Count the lines in the material below that contain the string "green", with case counting, and give only the number.

EXCERPTED DATA>
=-=-=

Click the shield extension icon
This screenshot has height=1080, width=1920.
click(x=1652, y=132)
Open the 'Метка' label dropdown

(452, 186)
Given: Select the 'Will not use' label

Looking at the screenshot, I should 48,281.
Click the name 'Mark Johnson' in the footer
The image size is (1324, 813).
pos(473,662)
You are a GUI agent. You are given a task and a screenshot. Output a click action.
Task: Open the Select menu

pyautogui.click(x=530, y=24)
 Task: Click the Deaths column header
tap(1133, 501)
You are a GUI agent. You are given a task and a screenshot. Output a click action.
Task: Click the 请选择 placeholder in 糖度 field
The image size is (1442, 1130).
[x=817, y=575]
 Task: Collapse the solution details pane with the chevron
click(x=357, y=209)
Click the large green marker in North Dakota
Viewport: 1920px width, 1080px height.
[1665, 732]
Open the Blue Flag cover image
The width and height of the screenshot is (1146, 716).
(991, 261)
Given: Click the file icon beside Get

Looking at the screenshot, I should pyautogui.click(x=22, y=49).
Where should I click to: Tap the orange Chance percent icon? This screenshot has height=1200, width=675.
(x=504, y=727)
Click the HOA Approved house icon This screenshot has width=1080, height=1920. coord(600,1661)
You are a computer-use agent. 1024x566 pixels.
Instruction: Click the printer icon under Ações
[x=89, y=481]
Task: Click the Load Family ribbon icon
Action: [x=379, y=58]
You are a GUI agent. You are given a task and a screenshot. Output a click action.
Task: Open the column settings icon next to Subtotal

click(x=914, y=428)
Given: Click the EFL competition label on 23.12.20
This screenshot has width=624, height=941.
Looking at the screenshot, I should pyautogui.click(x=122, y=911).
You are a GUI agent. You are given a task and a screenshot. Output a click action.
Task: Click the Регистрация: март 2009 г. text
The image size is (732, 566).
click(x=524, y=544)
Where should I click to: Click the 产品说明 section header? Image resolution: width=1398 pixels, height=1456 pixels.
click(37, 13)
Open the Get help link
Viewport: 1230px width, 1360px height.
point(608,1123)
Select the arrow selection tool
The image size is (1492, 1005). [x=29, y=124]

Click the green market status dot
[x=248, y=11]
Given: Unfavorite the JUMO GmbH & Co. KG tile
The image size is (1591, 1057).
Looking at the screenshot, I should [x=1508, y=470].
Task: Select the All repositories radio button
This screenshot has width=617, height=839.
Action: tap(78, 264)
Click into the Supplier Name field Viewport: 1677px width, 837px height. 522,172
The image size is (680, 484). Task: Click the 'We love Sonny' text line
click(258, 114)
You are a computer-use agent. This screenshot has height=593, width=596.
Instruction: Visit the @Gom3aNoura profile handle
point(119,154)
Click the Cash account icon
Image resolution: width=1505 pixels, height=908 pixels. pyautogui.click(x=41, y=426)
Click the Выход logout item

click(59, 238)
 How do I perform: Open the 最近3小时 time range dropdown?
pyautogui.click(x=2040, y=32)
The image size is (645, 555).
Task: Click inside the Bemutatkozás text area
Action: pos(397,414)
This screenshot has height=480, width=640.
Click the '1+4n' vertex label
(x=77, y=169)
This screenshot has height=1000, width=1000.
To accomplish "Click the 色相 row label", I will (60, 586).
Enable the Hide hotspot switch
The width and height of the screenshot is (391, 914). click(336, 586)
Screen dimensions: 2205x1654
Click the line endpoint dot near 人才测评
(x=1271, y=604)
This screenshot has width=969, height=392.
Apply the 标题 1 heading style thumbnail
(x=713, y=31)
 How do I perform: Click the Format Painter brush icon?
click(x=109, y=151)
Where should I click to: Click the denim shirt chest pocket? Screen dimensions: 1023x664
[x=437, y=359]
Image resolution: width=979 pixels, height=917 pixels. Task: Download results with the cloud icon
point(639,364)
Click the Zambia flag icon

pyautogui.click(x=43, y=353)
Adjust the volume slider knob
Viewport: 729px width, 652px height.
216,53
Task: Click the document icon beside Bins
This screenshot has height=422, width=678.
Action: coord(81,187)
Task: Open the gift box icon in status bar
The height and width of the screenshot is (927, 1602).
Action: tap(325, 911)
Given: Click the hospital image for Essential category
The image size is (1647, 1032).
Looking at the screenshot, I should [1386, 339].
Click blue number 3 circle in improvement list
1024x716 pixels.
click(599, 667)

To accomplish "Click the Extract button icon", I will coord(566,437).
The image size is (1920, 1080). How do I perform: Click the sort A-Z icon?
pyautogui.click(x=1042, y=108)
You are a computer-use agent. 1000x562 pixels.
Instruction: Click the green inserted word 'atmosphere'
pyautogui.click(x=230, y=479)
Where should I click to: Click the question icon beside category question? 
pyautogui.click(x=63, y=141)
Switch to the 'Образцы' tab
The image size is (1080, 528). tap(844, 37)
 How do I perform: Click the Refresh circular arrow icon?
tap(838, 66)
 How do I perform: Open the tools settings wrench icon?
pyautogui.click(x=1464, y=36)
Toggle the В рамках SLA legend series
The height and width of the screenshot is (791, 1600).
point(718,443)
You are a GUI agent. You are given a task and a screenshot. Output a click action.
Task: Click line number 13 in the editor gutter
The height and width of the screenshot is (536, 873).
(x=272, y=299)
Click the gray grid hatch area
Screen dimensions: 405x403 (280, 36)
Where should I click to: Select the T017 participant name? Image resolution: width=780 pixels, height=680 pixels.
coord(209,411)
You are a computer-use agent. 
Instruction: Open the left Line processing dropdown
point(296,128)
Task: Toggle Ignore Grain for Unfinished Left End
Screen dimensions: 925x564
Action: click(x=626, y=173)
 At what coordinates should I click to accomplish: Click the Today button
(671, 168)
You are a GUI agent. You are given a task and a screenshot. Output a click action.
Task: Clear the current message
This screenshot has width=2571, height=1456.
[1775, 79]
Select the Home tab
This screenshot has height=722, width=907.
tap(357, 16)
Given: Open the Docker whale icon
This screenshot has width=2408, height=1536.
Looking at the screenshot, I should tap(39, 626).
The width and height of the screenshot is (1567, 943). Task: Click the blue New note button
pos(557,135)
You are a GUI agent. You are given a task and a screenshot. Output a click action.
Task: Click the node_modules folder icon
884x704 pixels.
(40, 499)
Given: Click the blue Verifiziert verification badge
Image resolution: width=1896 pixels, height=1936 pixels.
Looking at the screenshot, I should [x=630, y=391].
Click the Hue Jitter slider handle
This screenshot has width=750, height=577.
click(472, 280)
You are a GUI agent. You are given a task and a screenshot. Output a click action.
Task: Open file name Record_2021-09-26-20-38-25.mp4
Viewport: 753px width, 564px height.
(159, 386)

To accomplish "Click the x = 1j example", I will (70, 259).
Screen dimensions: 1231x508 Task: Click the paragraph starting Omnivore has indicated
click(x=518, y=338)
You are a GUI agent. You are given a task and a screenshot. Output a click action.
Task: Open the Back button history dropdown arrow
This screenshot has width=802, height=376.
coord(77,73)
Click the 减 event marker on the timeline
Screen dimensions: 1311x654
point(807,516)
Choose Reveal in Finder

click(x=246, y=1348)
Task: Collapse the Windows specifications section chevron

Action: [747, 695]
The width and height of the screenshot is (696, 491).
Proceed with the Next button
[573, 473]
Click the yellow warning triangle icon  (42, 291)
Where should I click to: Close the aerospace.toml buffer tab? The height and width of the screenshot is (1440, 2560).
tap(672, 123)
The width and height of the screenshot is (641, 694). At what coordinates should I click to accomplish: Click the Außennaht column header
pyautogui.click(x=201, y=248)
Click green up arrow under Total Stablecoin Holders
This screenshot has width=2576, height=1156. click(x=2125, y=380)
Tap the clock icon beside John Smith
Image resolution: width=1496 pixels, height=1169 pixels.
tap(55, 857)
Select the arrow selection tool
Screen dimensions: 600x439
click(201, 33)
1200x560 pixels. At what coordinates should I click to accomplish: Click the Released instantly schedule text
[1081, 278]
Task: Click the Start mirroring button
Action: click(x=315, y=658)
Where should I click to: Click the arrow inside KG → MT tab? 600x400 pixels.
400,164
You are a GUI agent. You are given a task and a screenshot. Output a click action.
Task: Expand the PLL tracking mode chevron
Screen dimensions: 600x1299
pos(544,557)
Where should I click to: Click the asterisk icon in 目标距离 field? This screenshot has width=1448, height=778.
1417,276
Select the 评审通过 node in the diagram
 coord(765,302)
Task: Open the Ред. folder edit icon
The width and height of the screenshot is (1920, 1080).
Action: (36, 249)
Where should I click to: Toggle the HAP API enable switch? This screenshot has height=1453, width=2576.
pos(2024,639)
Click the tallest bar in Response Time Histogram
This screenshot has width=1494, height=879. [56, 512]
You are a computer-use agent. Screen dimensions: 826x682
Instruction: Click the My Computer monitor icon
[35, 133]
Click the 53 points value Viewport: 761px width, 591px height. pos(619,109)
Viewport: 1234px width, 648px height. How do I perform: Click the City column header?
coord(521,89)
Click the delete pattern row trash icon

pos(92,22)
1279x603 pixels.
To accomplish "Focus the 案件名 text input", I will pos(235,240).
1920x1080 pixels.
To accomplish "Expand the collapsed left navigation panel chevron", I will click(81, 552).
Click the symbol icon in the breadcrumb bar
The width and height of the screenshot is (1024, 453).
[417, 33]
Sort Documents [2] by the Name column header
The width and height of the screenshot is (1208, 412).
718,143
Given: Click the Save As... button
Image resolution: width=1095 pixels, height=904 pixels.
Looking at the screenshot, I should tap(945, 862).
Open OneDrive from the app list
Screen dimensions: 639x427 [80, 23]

=-=-=

RESPONSE TO THIS TASK>
4